The advertising fad of using periods. As. Emphasis.
Is played out. Even if your company's tagline is "Infinite. Information. Innovations."

But the print ads for Seroquel get me choked up when I see them, in spite of having "Well! Adjusted!" blazing across the ads in hot-pink letters. Seroquel is an anti-psychotic drug used to treat schizophrenia and bipolar disorder. They might have some other ads that use this same tagline, but the one that gets to me shows a hippy in his twenties or thirties, goatee and hair tied back in a pony-tail, standing in a greenhouse with an apron on and smiling widely. You can just picture a backstory about this guy being in and out of hospitals, on and off different medications, in and out of work. Imagine the sensations of being in a greenhouse, hallucinating while the leaves and flower petals occasionally drop or rustle in the recirculating air around you.

No more disability for this guy! Most importantly to families and doctors and our society, he's back at work. It's not just that he's smiling at home and hanging out with friends or family, but he's clearly on the job. BACK on the job. If you surf around the Seroquel website (the "professional" part for docs not the consumer part), you can see other pictures of my favorite schizophrenic greenhouse dude carrying trays of flowers for a customer, happily interacting with co-workers, leaning over his boss's shoulder to look at something on a computer screen.

Anyway. First I'm weepy and then I go all pinko anti-capitalist. The ad is still pretty uplifting if you've ever had someone who seemed like they might never again be WELL! ACCEPTED!

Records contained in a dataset

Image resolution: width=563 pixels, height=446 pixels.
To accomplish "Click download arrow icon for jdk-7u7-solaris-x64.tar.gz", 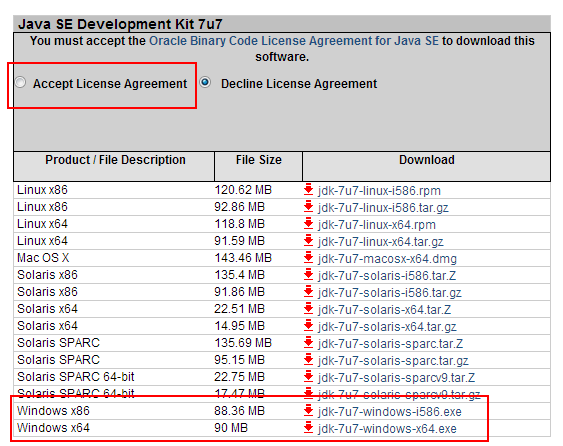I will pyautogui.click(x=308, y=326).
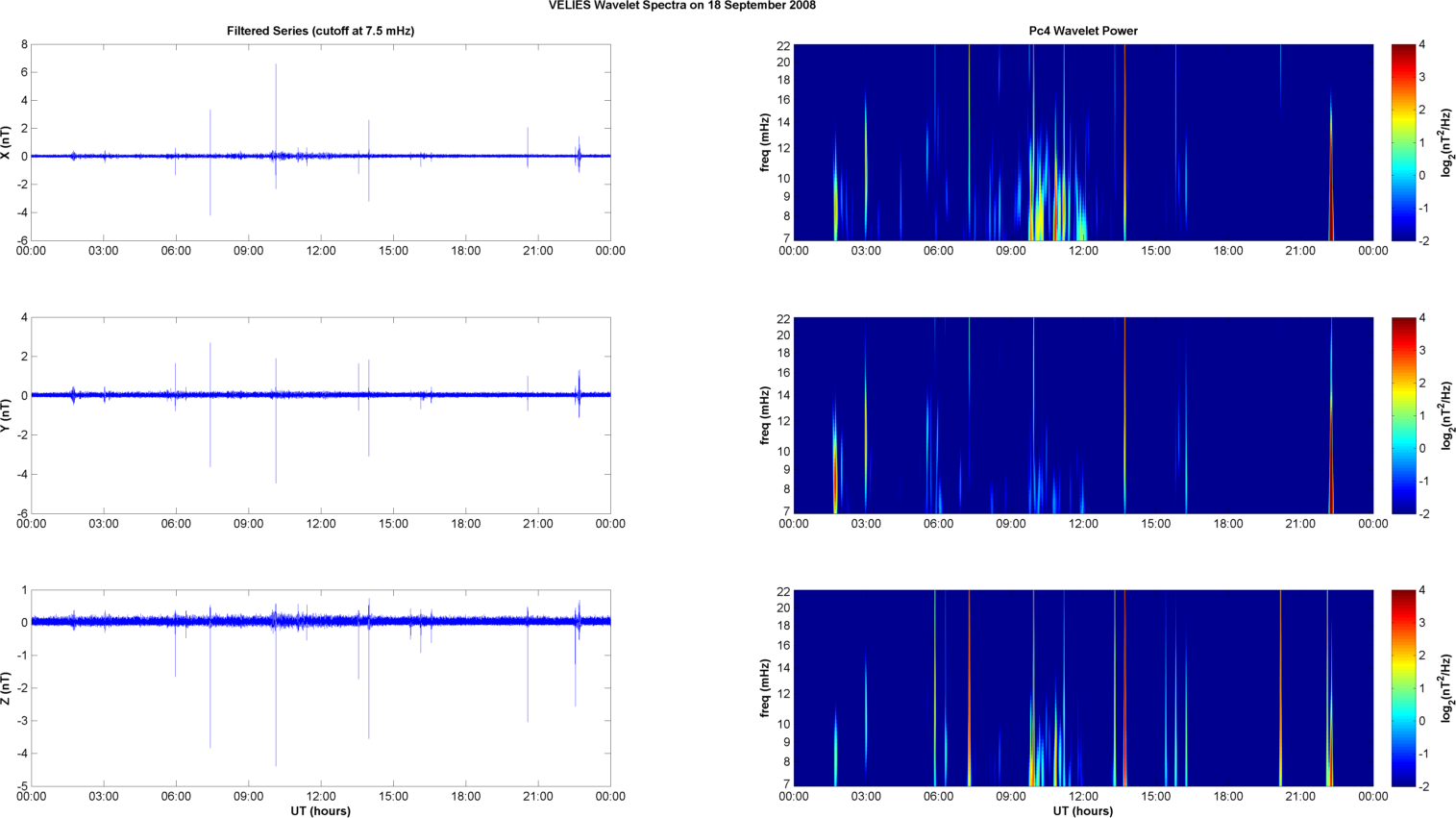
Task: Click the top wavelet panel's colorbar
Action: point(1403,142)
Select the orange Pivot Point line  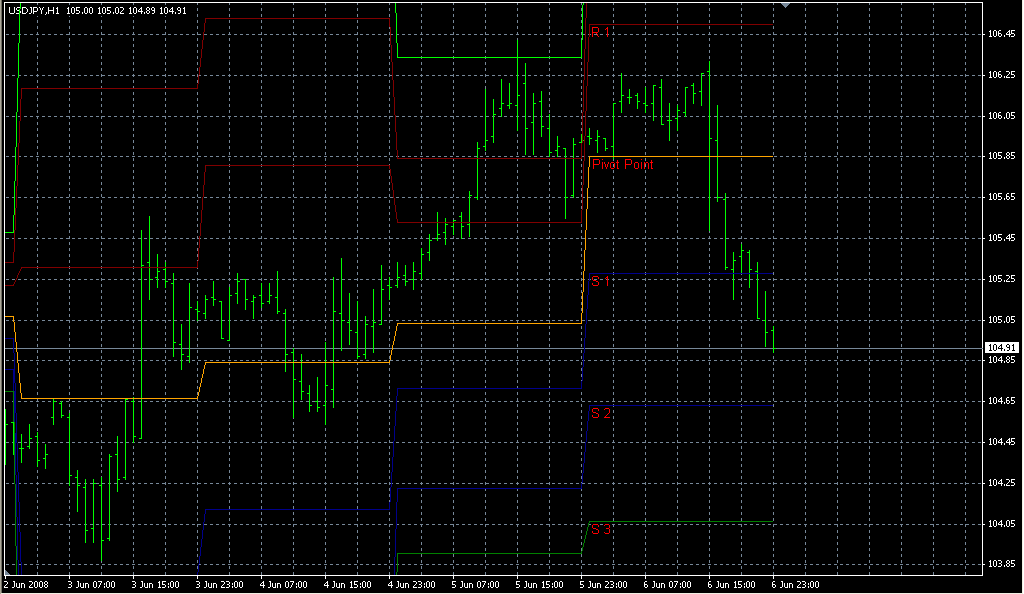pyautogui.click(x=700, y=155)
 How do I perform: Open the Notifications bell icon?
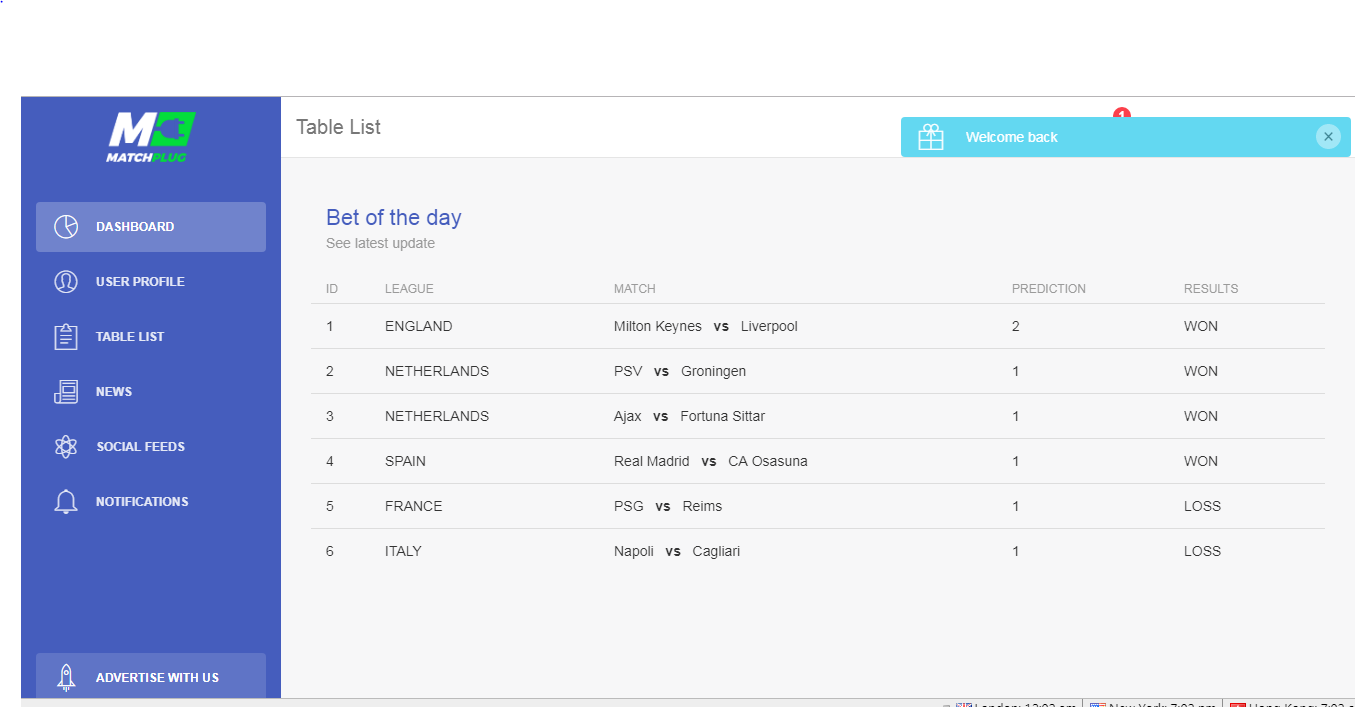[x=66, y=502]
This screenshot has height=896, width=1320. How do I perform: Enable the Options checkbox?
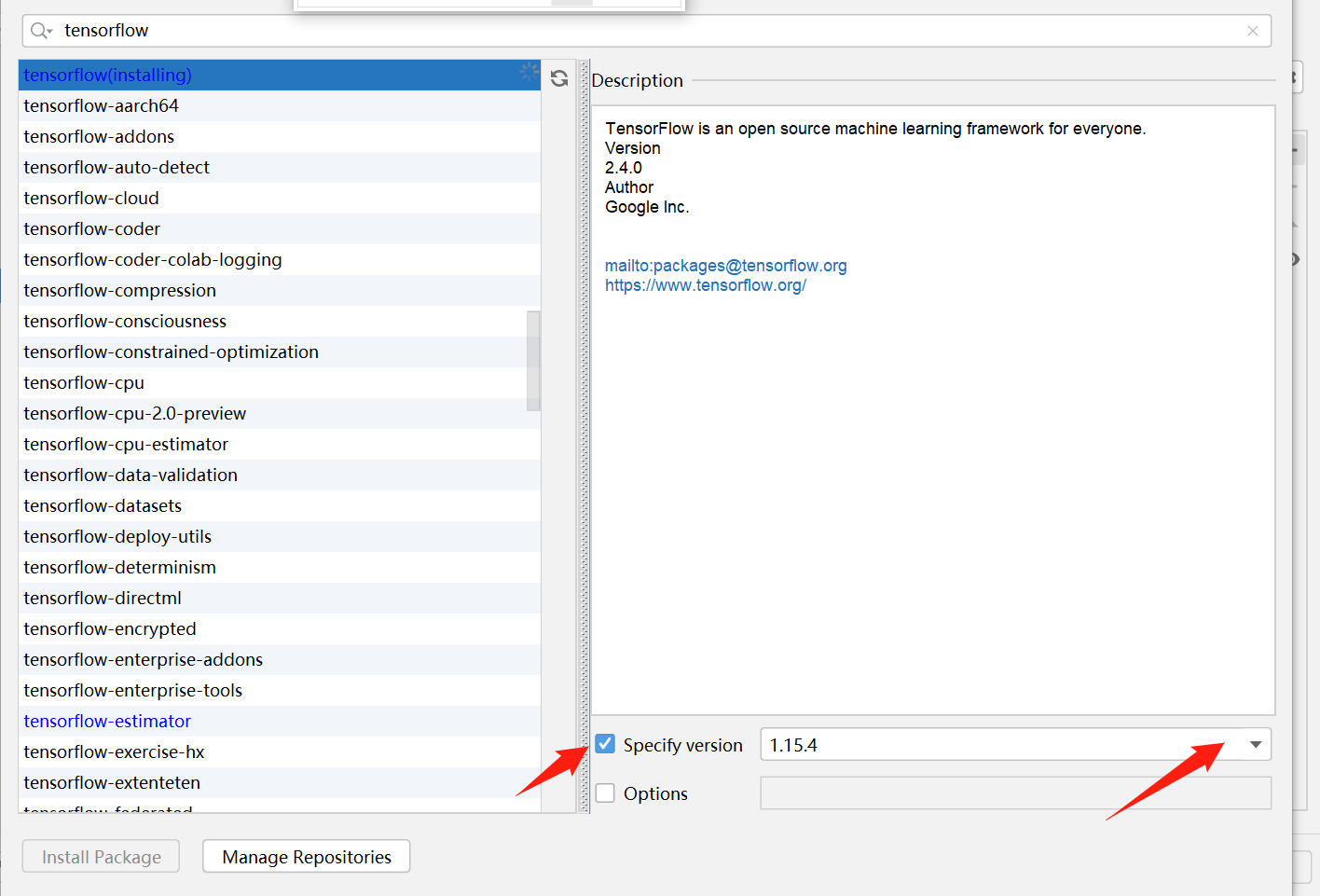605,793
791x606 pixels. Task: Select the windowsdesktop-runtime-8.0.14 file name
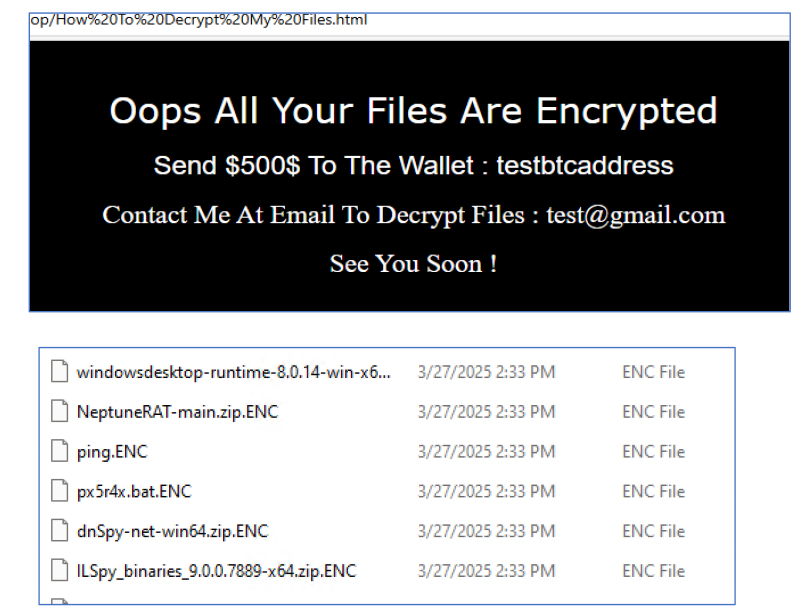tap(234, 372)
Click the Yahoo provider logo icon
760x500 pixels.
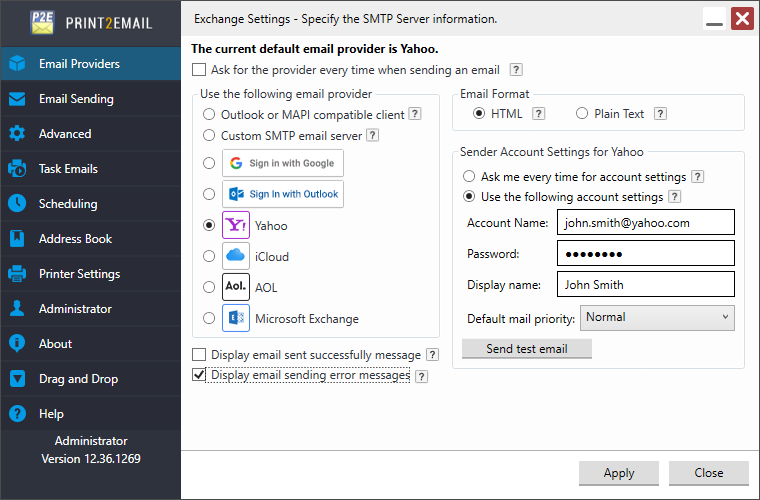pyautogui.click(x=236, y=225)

Exercises to complete:
a: According to the post about Seroquel ads, which conditions is Seroquel used to treat?
b: Translate this sentence from the post about Seroquel ads into Spanish: "Seroquel is an anti-psychotic drug used to treat schizophrenia and bipolar disorder."
c: From the post about Seroquel ads, extract the passage starting with "But the print" and going on through "air around you.".

Problem solutions:
a: Schizophrenia and bipolar disorder.

b: Seroquel es un fármaco antipsicótico que se usa para tratar la esquizofrenia y el trastorno bipolar.

c:
But the print ads for Seroquel get me choked up when I see them, in spite of having "Well! Adjusted!" blazing across the ads in hot-pink letters. Seroquel is an anti-psychotic drug used to treat schizophrenia and bipolar disorder. They might have some other ads that use this same tagline, but the one that gets to me shows a hippy in his twenties or thirties, goatee and hair tied back in a pony-tail, standing in a greenhouse with an apron on and smiling widely. You can just picture a backstory about this guy being in and out of hospitals, on and off different medications, in and out of work. Imagine the sensations of being in a greenhouse, hallucinating while the leaves and flower petals occasionally drop or rustle in the recirculating air around you.